Prompt
Revise the records below so that every "pixels" reads "px", with nothing else changed, and leave the pictures out of your answer.

Supplied records
----

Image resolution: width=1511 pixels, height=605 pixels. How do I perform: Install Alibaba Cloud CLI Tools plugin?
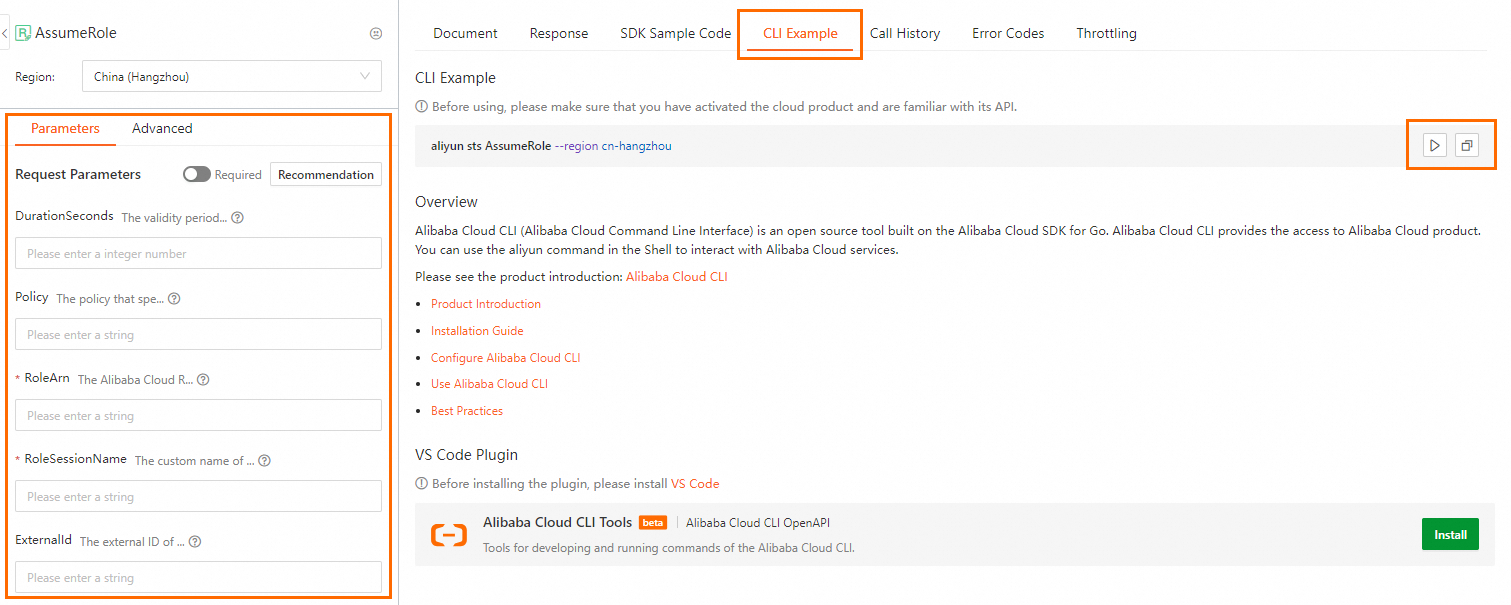click(x=1450, y=535)
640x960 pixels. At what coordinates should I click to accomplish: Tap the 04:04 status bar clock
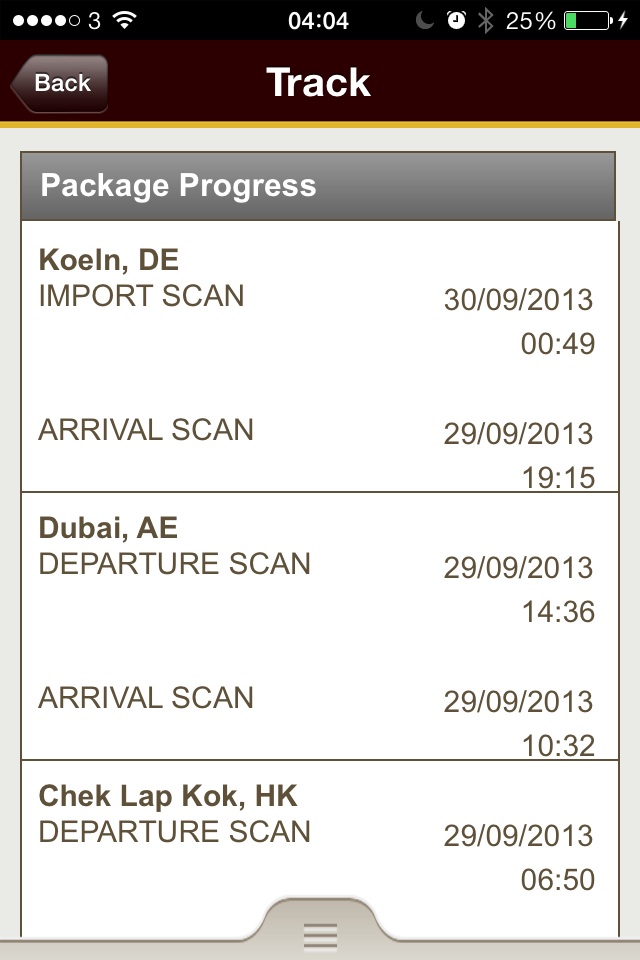pyautogui.click(x=318, y=21)
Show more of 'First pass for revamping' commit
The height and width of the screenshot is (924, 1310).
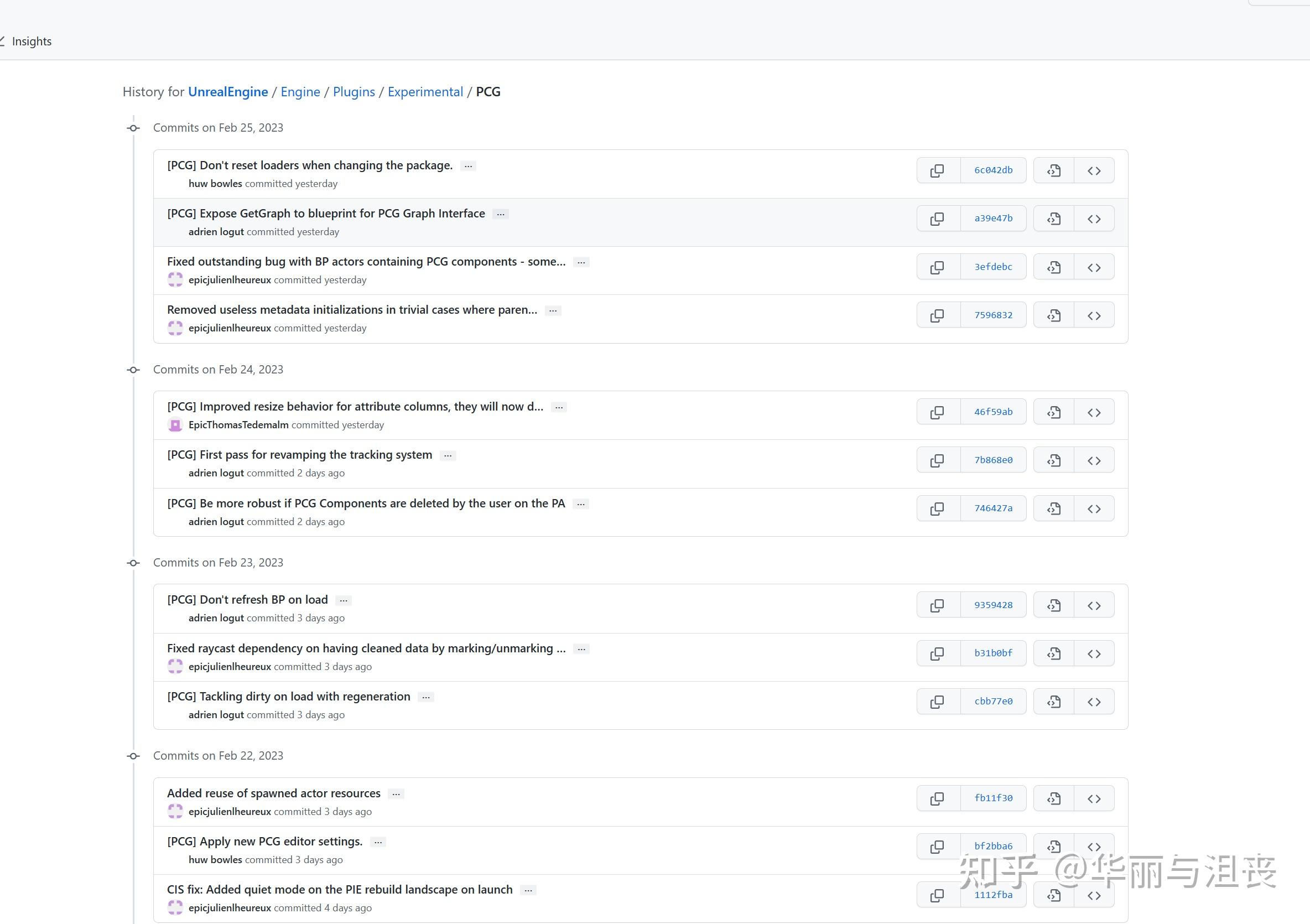(448, 455)
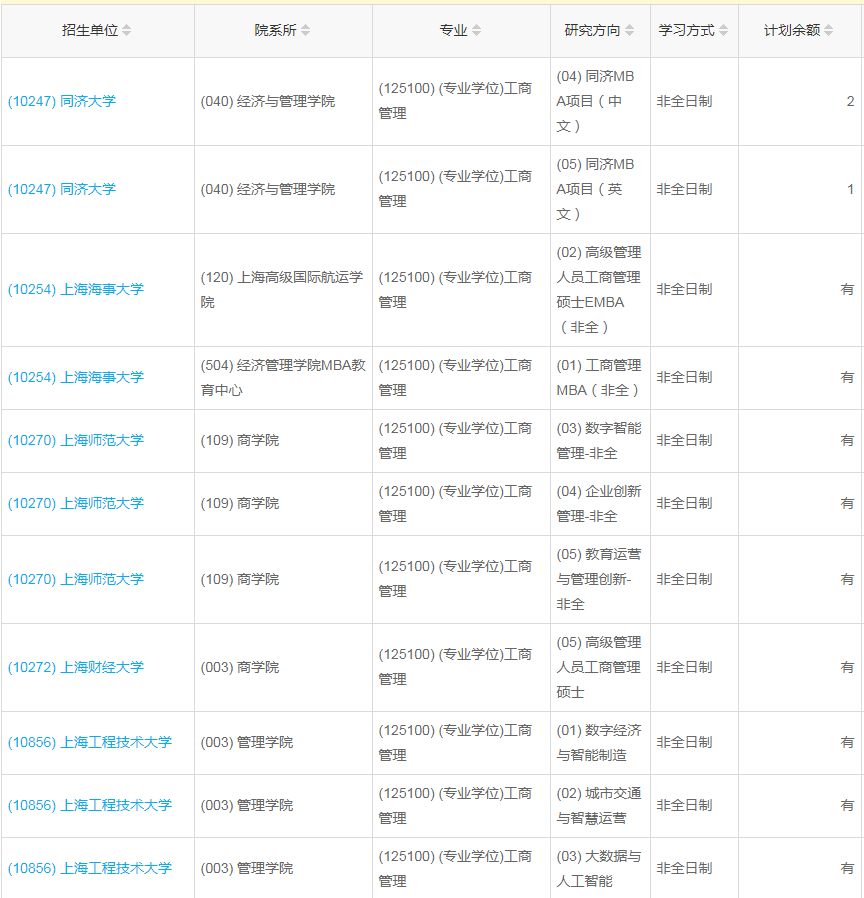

----

Exercise output
Image resolution: width=1511 px, height=605 px. How do I perform: Install Alibaba Cloud CLI Tools plugin?
click(x=1450, y=535)
640x960 px. At what coordinates should I click to accomplish: Tap the 04:04 status bar clock
pyautogui.click(x=318, y=21)
Show more of 'First pass for revamping' commit
The height and width of the screenshot is (924, 1310).
(448, 455)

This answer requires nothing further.